Background In order to treat respiratory failure, thermo-humidified nasal high flow oxygen (NHFO) therapy is being used more and more. In several clinical scenarios, NHFO has recently gained popularity as alternative noninvasive respiratory ventilation. Aim The aim is to assess the role of high velocity nasal insufflation (HVNI) versus noninvasive ventilation (NIV) in acute respiratory failure. Patients and methods This is a prospective randomized clinical study conducted on 60 patients admitted to the Chest Department at Menoufia University Hospital with acute respiratory failure. Patients were randomized to receive either noninvasive positive pressure ventilation using an oronasal mask or high-velocity nasal insufflation (initial flow was at 30-40 l/min; temperature was adjusted to 37°C; fraction of inspired oxygen 1.0) with clinical monitoring and arterial blood gas (ABG) monitoring after 2, 6, 12, and 24 h.
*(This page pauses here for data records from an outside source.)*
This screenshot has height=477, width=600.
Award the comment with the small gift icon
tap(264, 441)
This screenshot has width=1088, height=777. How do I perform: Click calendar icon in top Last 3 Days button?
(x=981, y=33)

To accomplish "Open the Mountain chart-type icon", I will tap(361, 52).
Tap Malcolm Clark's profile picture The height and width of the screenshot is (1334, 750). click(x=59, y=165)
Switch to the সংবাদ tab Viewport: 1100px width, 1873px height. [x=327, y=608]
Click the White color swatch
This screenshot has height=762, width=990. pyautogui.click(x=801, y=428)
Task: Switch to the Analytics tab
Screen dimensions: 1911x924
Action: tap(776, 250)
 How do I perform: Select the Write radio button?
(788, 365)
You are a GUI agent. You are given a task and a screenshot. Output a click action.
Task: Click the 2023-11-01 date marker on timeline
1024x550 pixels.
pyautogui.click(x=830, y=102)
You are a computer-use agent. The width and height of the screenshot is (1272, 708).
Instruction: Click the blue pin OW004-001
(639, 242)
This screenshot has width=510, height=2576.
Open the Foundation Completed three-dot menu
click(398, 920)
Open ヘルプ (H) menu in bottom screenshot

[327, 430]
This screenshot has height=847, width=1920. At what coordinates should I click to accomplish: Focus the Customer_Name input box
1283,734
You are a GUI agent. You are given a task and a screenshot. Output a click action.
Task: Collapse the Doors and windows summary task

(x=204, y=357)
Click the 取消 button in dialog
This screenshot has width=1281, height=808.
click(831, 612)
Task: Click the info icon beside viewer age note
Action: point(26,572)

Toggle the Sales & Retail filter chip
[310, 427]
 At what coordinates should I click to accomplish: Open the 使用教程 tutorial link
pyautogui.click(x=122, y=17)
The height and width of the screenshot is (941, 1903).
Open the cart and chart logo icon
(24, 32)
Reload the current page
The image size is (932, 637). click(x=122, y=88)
Results The therapeutic impact of both, HVNI and NIV, on pressure of arterial carbon dioxide (PaCO2), hydrogen ion concentration, arterial oxygen saturation and pressure of arterial oxygen (PaO2) over time was almost similar. There was an improvement in dyspnea and a decrease in respiratory rate over time when compared with baseline results in both groups. There was no statistical difference between both groups. The failure rate in type I respiratory failure (RF) was 33.3% in the HVNI group and 28.6% in the NIV group (P-value 0.7). The failure rate in type II RF was 41.7% in the HVNI group and 25% in the NIV group (P-value 0.3). HVNI was more comfortable for patients and provided better communication and oral intake. Conclusion This study demonstrates that the HVNI was comparable to the NIV in the management of hypoxemic respiratory failure and could be used as a noninvasive method of ventilation alternative to the BiPAP in hypercapnic RF, with more comfortability and better communication in the HVNI group.